A moment’s reflection discloses that it could hardly be otherwise. The duty of a corporation is to multiply and be fruitful, not to advance the interests of a nation. Nationalism, like the equalization of incomes or, say, protection of the environment, is a social goal, and corporations are not chartered to pursue social goals--although they certainly believe their pursuit of wealth is itself a social good. They are no more likely, unless they find it in their interest to do so, to save a nation than they are to save a wild duck.

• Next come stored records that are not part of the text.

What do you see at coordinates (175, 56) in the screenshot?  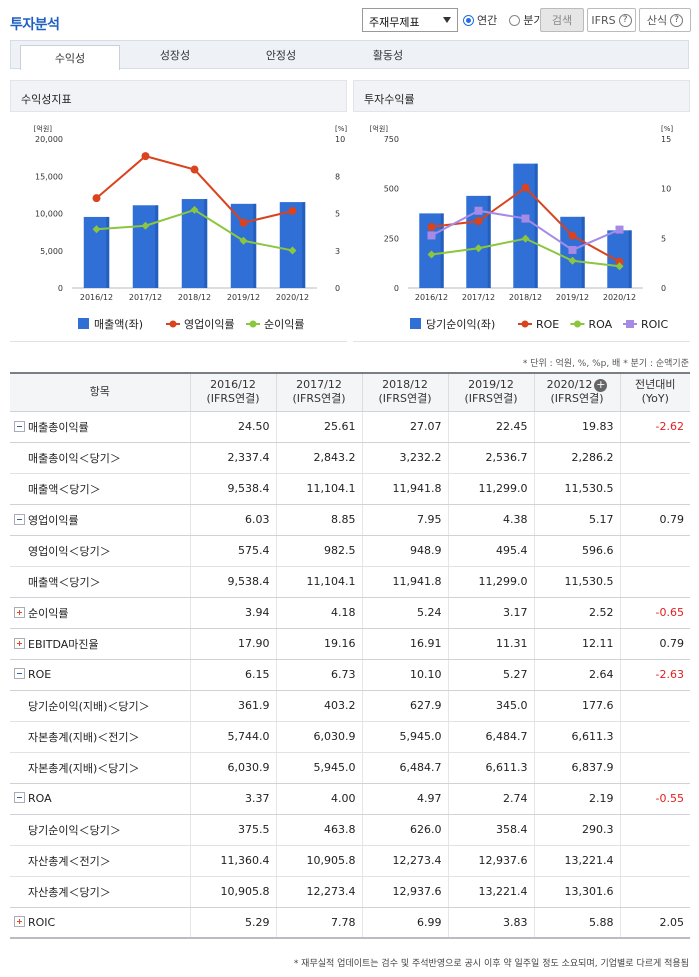 I see `tab-growth: 성장성` at bounding box center [175, 56].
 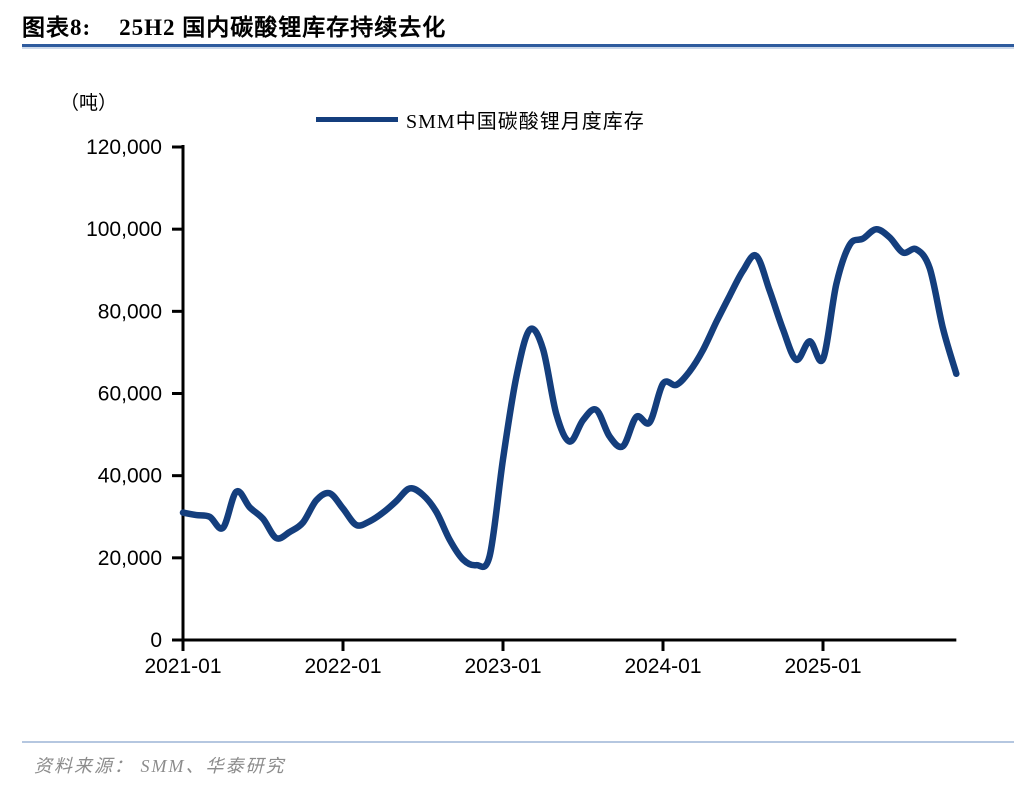 I want to click on y-axis-unit-label: （吨）, so click(x=89, y=104).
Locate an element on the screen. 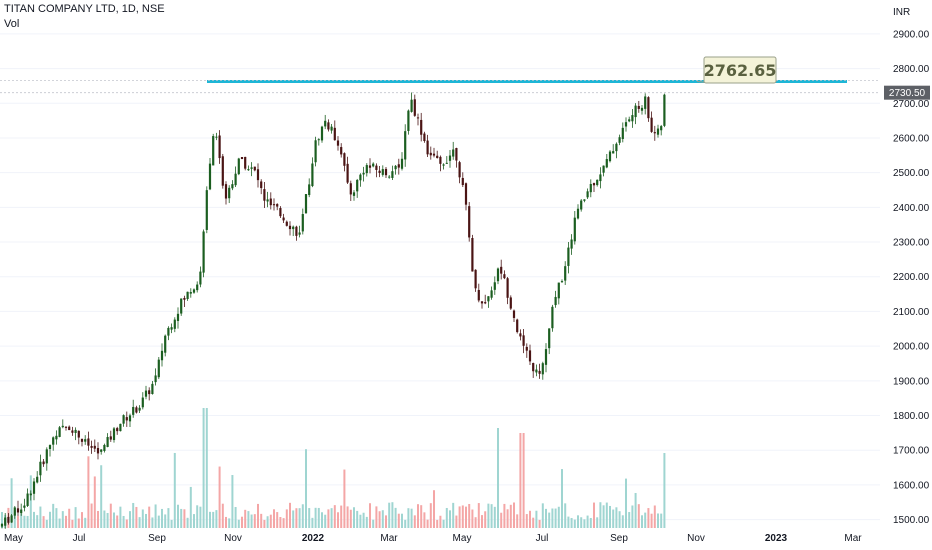  y-tick-label: 2800.00 is located at coordinates (912, 70).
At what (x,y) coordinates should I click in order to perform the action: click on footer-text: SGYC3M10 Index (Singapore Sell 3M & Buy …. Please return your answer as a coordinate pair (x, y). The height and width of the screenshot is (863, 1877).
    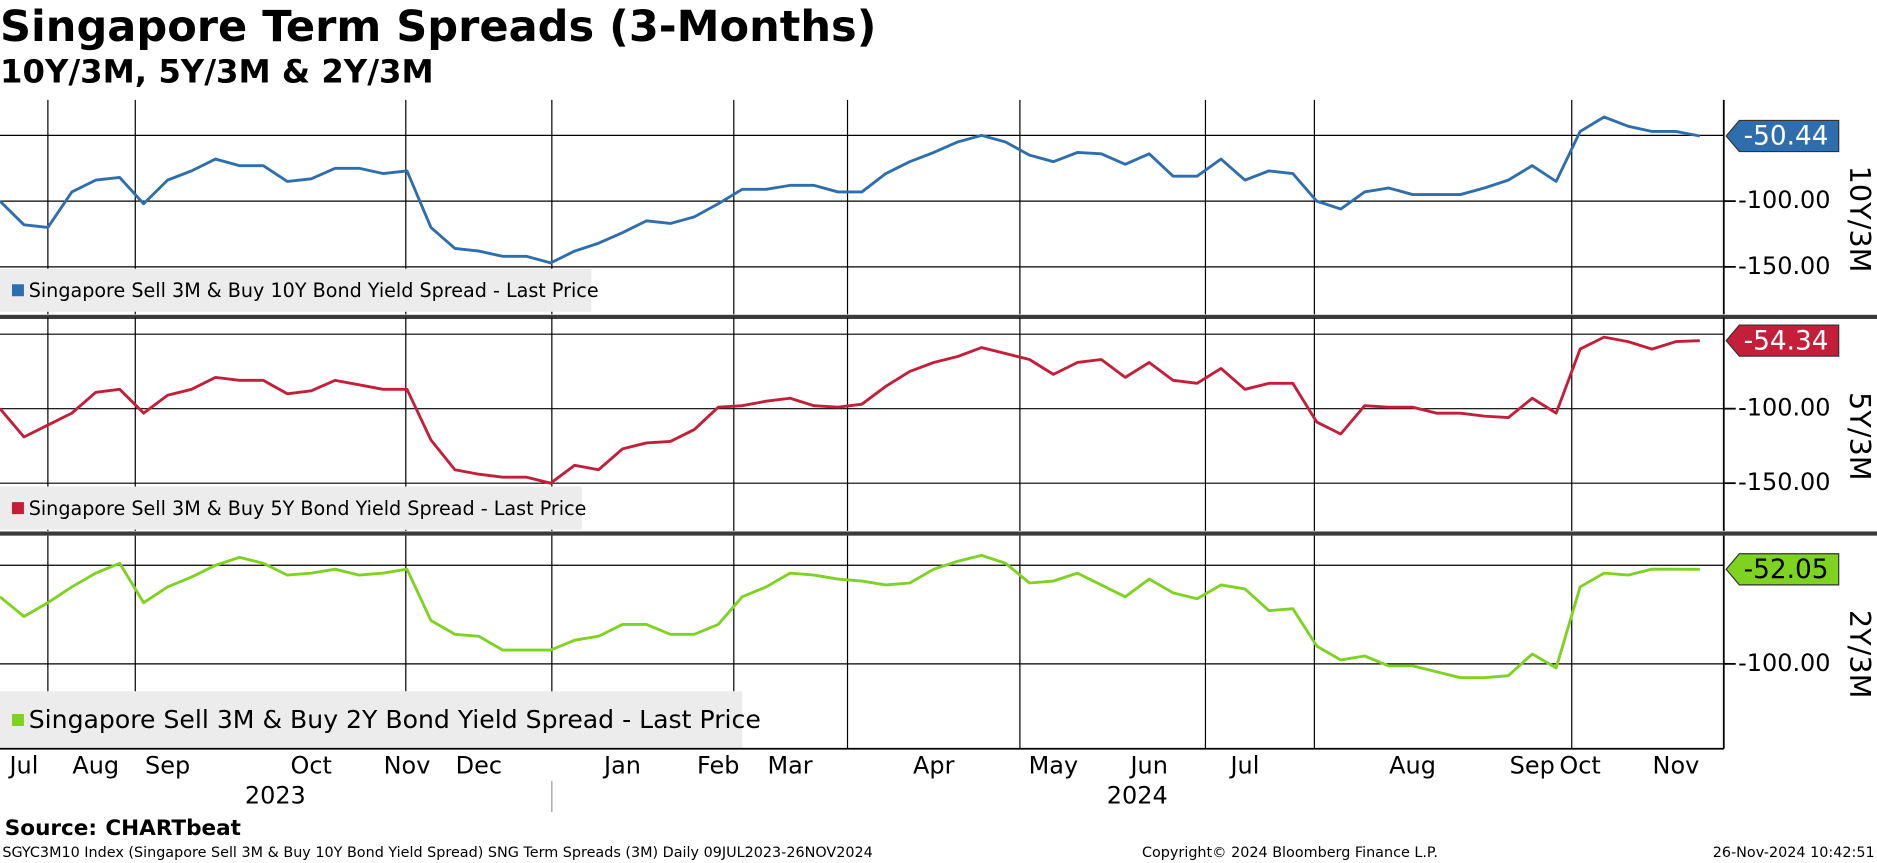
    Looking at the image, I should click on (437, 853).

In the “Communist Manifesto,” a tract thrown like a stick of dynamite at the very foundations of 19th-Century capitalism, Karl Marx and Friedrich Engels wrote a passage that, while excoriating capitalism, paid awe-struck tribute to its powers: “The cheap prices of (capitalism’s) commodities are the heavy artillery with which it batters down all Chinese Walls, with which it forces the barbarian’s intensely obstinate hatred of foreigners to capitulate. It compels all nations, on pain of extinction, to adopt the bourgeois mode of production; it compels them to introduce what it calls civilization into their midst--to become bourgeois themselves. In one word, it creates a world after its own image.”

Today, in one of history’s most grandiosely ironic turns of events, we are watching that same heavy artillery batter down the walls of an empire--the Soviet empire--that supposedly was built on the principles of the manifesto. It is falling as if it were nothing but a second feudalism about to be dismantled by the protean energies of the market system.

If, in the United States, rejoicing at these events, which some say constitute a victory for us, is restrained, perhaps part of the reason is that Americans are not exactly flourishing; we sense that the forces overturning the Soviet Union are not wholly favorable to us, either. For capitalism, having developed and grown strong in certain countries, including ours, seems in the process of declaring its independence from us all, and we must wonder whether, in the new world that is taking shape, we are in fact the victors, or whether the heavy artillery is now pulling up before our own gates.